FDA Warning (July 2018)
The FDA issued a safety communication warning against energy-based devices for "vaginal rejuvenation," citing potential for vaginal burns, scarring, dyspareunia, and chronic pain. No energy-based device has been cleared or approved by the FDA for vaginal rejuvenation, cosmetic vaginal procedures, or treatment of GSM, SUI, or sexual function.[2][3]
Society Positions
| Organization | Position |
|---|---|
| US FDA (2018)[2] | Safety warning; no device approved / cleared for GSM, SUI, or vaginal rejuvenation |
| ACOG (2020)[1] | Laser should not be used outside standardized research protocols for cosmetic vaginal procedures |
| ACOG (2021, BCS Consensus)[30] | Promising in research; not FDA-approved; additional research warranted |
| AUA / SUFU (2023)[18] | Emerging therapy; data inconsistent and poor quality; extensive counseling required |
| ESSM (2020)[3] | Too early for decisive recommendations; properly designed RCTs urgently needed |
| EUGA Working Group (2023)[4] | Both Er:YAG and CO₂ are safe energy-based options for GSM; more data needed |
| Iglesia 2024 Obstet Gynecol Expert Series[1] | Evidence weak; most trials underpowered; cannot recommend for SUI |
CO₂ vs Er:YAG — Head-to-Head
| Feature | Fractional CO₂ | Non-ablative Er:YAG |
|---|---|---|
| Wavelength | 10,600 nm | 2,940 nm |
| Tissue interaction | Microablative | Non-ablative |
| Epithelial surface | Micro-wounds | Preserved |
| Anesthesia | Topical lidocaine | Usually none |
| Sessions | 3 sessions, 4–8 wk apart | 1–3 sessions, 4–6 wk apart |
| GSM efficacy | Comparable to vaginal estrogen | Comparable to vaginal estrogen |
| SUI efficacy | Inconsistent across RCTs | Most consistent (MD −1.42)[17] |
| Lichen sclerosus | RCT data (CO₂ and dual laser) | RCT data (Nd:YAG / Er:YAG dual) |
| Direct head-to-head (Li 2023) | — | Er:YAG more effective on UDI-6 / IIQ-7 at 3 mo[35] |
Li 2023 retrospective comparison (n = 139): Er:YAG more effective than CO₂ for SUI (UDI-6 / IIQ-7) at 3 mo regardless of session number; 2 sessions > 1 session for both lasers.[35]
Critical Appraisal
The defining tension in the vaginal laser literature is the discrepancy between observational and sham-controlled data. Observational studies report 75–100% symptom reduction, while the highest-quality sham-controlled RCT (Li 2021 JAMA) showed no benefit over sham at 12 months for GSM.[10][32] This pattern suggests a substantial placebo / expectation effect and underscores the need for sham controls.

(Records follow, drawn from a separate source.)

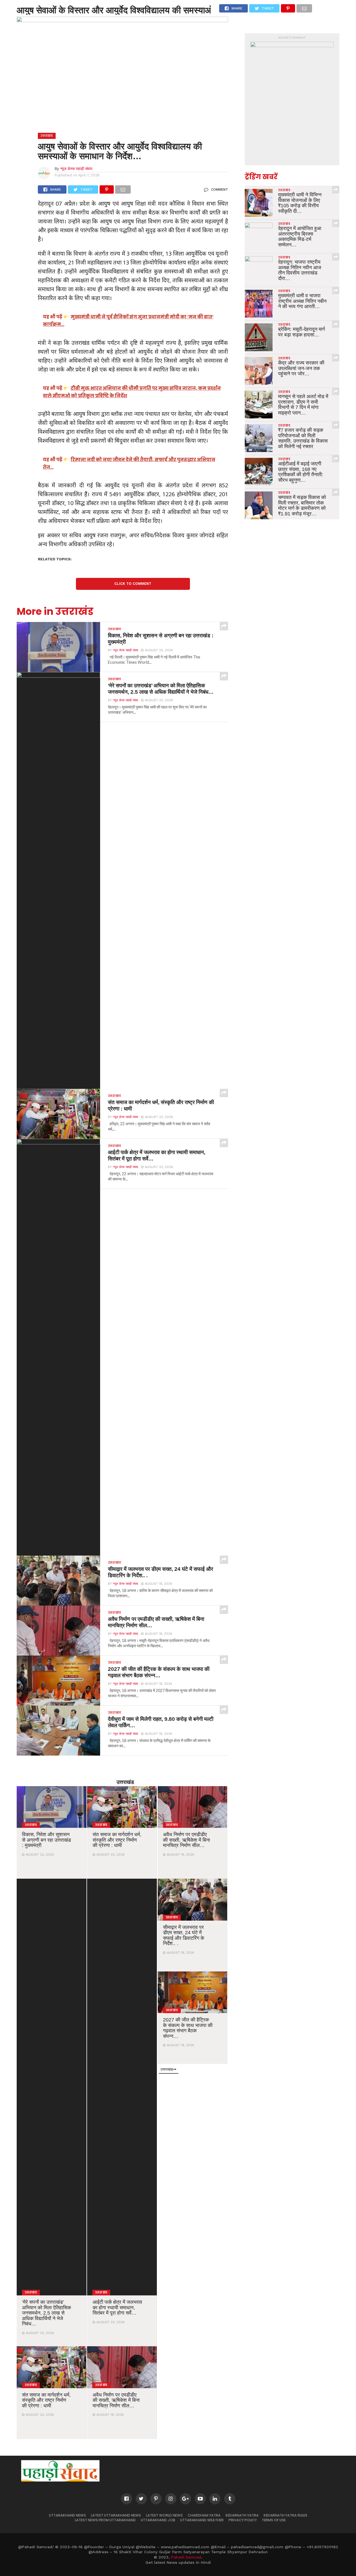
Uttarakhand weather (202, 2520)
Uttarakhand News (67, 2515)
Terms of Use (274, 2520)
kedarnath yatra (242, 2515)
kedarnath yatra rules (285, 2515)
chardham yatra (204, 2515)
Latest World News (164, 2515)
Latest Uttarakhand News (116, 2515)
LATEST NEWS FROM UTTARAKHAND (105, 2520)
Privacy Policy (243, 2520)
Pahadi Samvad (186, 2557)
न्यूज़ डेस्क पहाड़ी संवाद (76, 168)
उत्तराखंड (125, 1782)
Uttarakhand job (158, 2520)
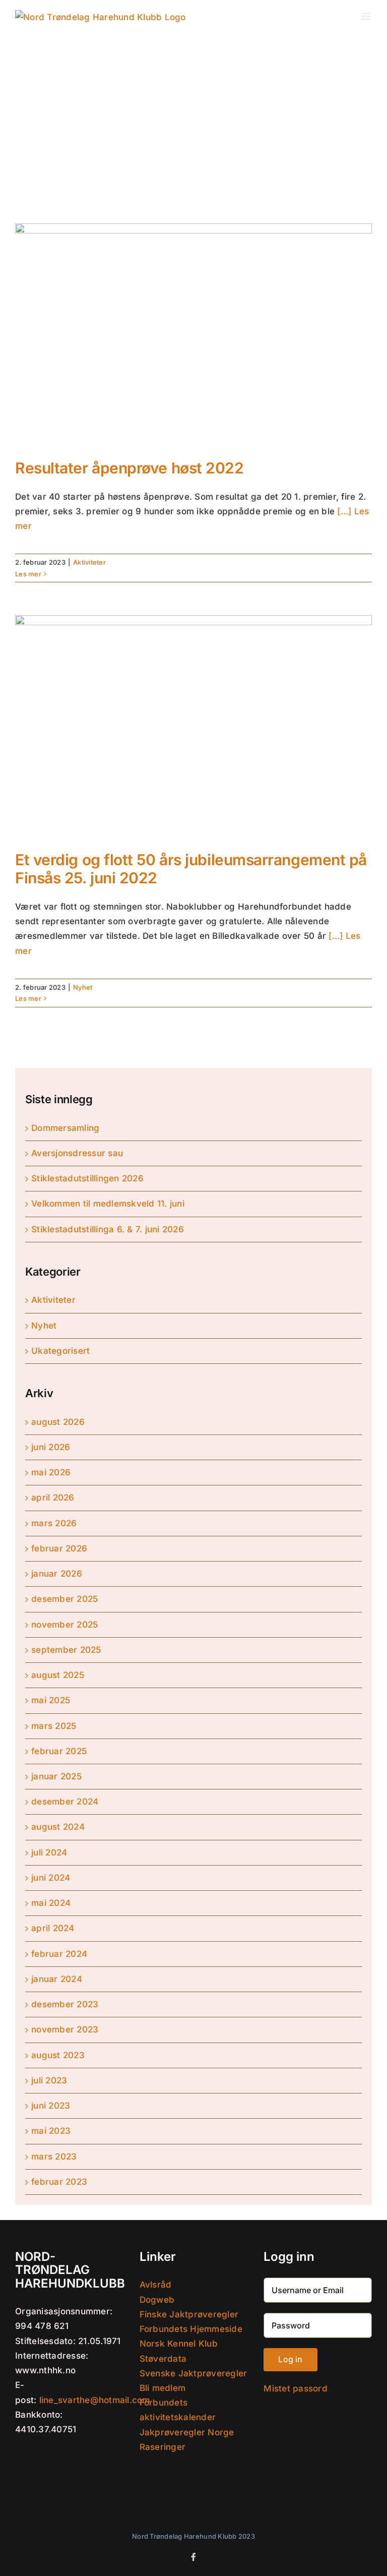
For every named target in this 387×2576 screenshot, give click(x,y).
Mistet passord (296, 2388)
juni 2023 (50, 2106)
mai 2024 (51, 1903)
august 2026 (58, 1422)
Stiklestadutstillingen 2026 (87, 1178)
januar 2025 (56, 1776)
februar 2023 (59, 2182)
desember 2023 (64, 2004)
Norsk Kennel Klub (179, 2344)
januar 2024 (56, 1979)
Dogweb (157, 2300)
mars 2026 (54, 1523)
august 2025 (57, 1675)
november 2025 (64, 1625)
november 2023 (64, 2029)
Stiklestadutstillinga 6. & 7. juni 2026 (107, 1229)
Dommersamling (65, 1128)
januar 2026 (56, 1574)
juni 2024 (50, 1878)
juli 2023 (49, 2080)
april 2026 (53, 1497)
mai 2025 (50, 1700)
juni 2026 (50, 1447)
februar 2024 (59, 1954)
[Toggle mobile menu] (366, 16)
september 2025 (66, 1650)
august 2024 (58, 1827)
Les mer (28, 574)
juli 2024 (49, 1852)
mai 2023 (51, 2131)
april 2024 (53, 1928)
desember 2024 (64, 1801)
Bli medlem (163, 2388)
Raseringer (163, 2447)
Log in (290, 2359)
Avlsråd (156, 2285)
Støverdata (163, 2359)
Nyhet (82, 987)
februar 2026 (59, 1548)
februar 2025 (59, 1751)
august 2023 (58, 2055)
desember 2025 (64, 1599)
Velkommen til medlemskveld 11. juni (107, 1204)
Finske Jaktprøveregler (189, 2314)
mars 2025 (53, 1726)
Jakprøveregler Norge (187, 2432)
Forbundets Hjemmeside (191, 2329)
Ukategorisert (60, 1351)
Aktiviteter (89, 562)
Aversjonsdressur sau (77, 1153)
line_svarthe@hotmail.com (94, 2400)
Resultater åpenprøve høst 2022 (129, 468)
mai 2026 (51, 1472)
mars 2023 (54, 2156)
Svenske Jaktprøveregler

Key limitations of the current evidence:[1][3][12][32]
- Most studies small (n < 100) and uncontrolled.
- Heterogeneous protocols, devices, and outcome measures.
- Short follow-up (most < 12 months).
- Cost ($500–1,500 per session, typically not insurance-covered).
- Benefits wane by 6–12 mo, requiring maintenance.
Despite these limits, vaginal laser therapy may occupy a niche as a nonhormonal alternative for patients who cannot or will not use estrogen — particularly breast cancer survivors — and for lichen sclerosus refractory to topical steroids. Current FDA, ACOG, AUA / SUFU, and ESSM guidance uniformly recommends use within research protocols or with extensive patient counseling about the immaturity of the data.[1][18][2][3][30]
Summary
Fractional CO₂ and non-ablative Er:YAG vaginal laser therapy are biologically plausible nonhormonal energy-based treatments that produce neocollagenesis, neoangiogenesis, and restoration of vaginal flora. Modern sham-controlled RCTs (Li 2021 JAMA; Cochrane 2025; Lukanović 2026) show that benefits over sham are modest and frequently below the minimum clinically important difference, while head-to-head trials against vaginal estrogen show no significant difference. Lichen sclerosus has the most encouraging RCT data; vaginal laxity has the weakest. The FDA has not approved or cleared any device for these indications; use should be restricted to research protocols or carefully counseled patients (especially BCS) for whom estrogen is contraindicated.[1][2][5][10][17][18][30]